Don’t overindulge your child. During early childhood, an only child’s expressions of need are responded to quickly. In contrast, children with siblings need to “wait in line” to have their needs met. And learning how to wait, says Dr. Tanner, is a vital lesson.

To prevent only children from developing an attitude of “What I want, I get,” parents should:
• Set limits
• Delay gratification
• Stick to household rules
• Instill discipline through guidelines and expectations
Parents of “onlies” also have to learn this valuable lesson: You can’t get hung up on the notion that your child always has to be happy. If you dote on your only child and satisfy his every whim, you’ll regret doing so in the long run, says Pickhardt. One of the repercussions of such overindulgence: Some onlies want to have everything on their own terms. They develop a mentality of, “It’s either my way or no way at all.”
As experts and parents note, the undivided attention an only child receives from his parents can be either a positive or negative force. But if you avoid some of the common pitfalls and offer your only child your unconditional love, he will no doubt thrive. In fact, many parents of “onlies” say that their relationship with their child is like a wonderful friendship. Best of all, they say, it’s a great friendship that lasts a lifetime!

Famous Only Children :
What do all these celebrated people have in common?

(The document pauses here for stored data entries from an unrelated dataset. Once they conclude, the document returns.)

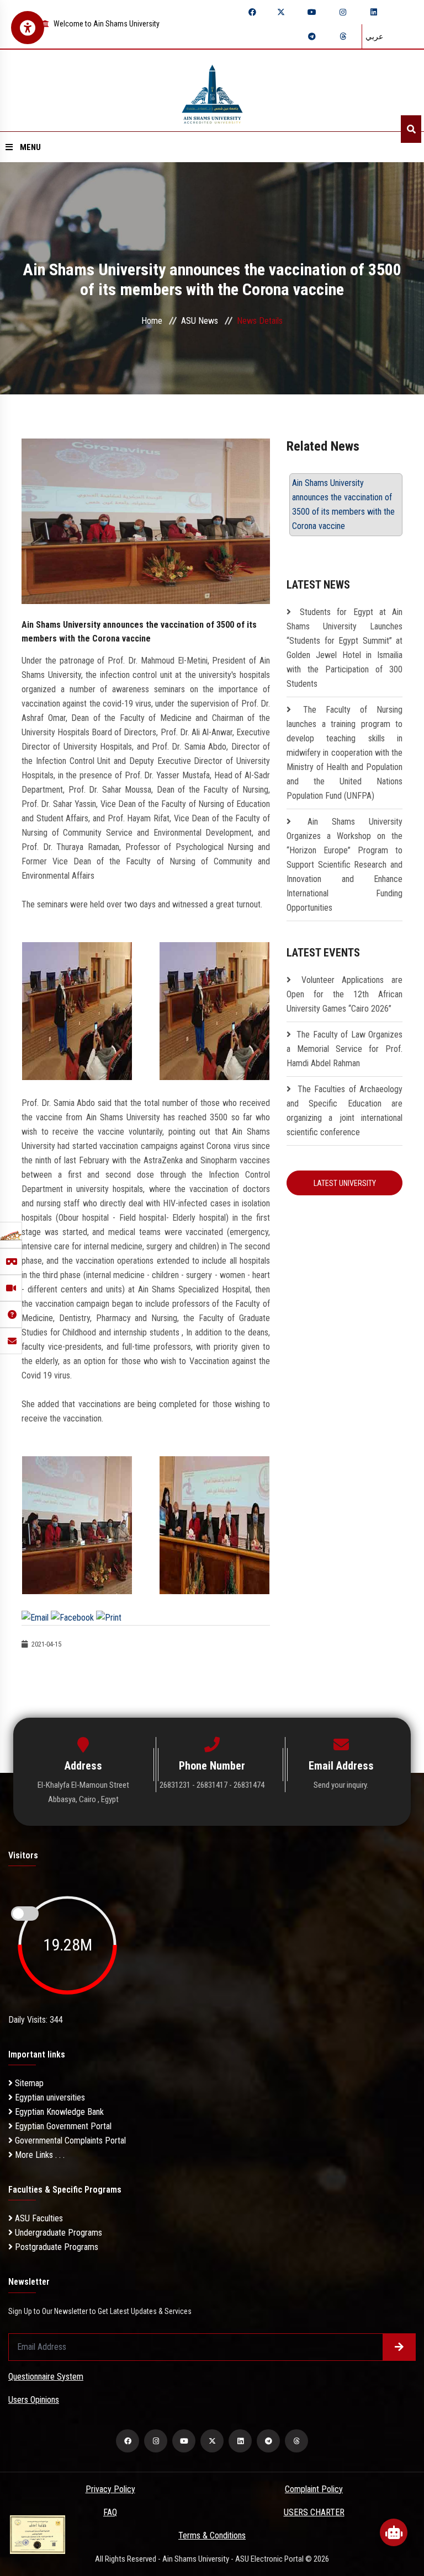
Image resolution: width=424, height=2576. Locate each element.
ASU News (199, 321)
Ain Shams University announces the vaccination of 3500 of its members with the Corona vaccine (343, 504)
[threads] (343, 36)
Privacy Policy (110, 2489)
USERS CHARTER (314, 2512)
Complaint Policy (314, 2489)
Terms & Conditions (212, 2535)
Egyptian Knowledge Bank (58, 2112)
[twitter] (281, 12)
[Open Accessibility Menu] (27, 27)
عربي (374, 36)
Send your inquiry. (341, 1785)
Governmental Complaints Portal (69, 2140)
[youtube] (312, 12)
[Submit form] (399, 2347)
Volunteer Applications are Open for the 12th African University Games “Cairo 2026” (344, 994)
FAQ (110, 2512)
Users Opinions (33, 2400)
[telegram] (312, 36)
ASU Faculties (38, 2218)
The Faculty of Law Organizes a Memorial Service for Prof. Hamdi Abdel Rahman (344, 1048)
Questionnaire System (45, 2376)
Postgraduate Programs (55, 2247)
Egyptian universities (49, 2097)
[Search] (411, 129)
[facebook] (252, 12)
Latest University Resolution (345, 1187)
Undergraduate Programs (57, 2232)
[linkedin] (374, 12)
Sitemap (28, 2083)
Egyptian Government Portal (62, 2126)
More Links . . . (39, 2155)
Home (151, 321)
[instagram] (343, 12)
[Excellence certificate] (37, 2534)
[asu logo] (212, 90)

They’re all only children!
• Steve Allen
• Lance Armstrong
• Lauren Bacall
• Bill Bradley
• Carol Burnett
• Laura Bush
• Chelsea Clinton
• Walter Cronkite
• Leonardo da Vinci
• Albert Einstein
• Indira Gandhi
• Tipper Gore
• Ted Koppel
• Charles Lindbergh
• Joe Montana
• Isaac Newton
• Gregory Peck
• Nancy Reagan
• Franklin D. Roosevelt
• Brooke Shields
• Frank Sinatra
• Robin Williams

Again I hope you like this article Raising an Only Child. I opened my blog providing tips and articles to educate ourselves about parenting and the relationship with our children. I truly believe that our children are the mirror of ourselves.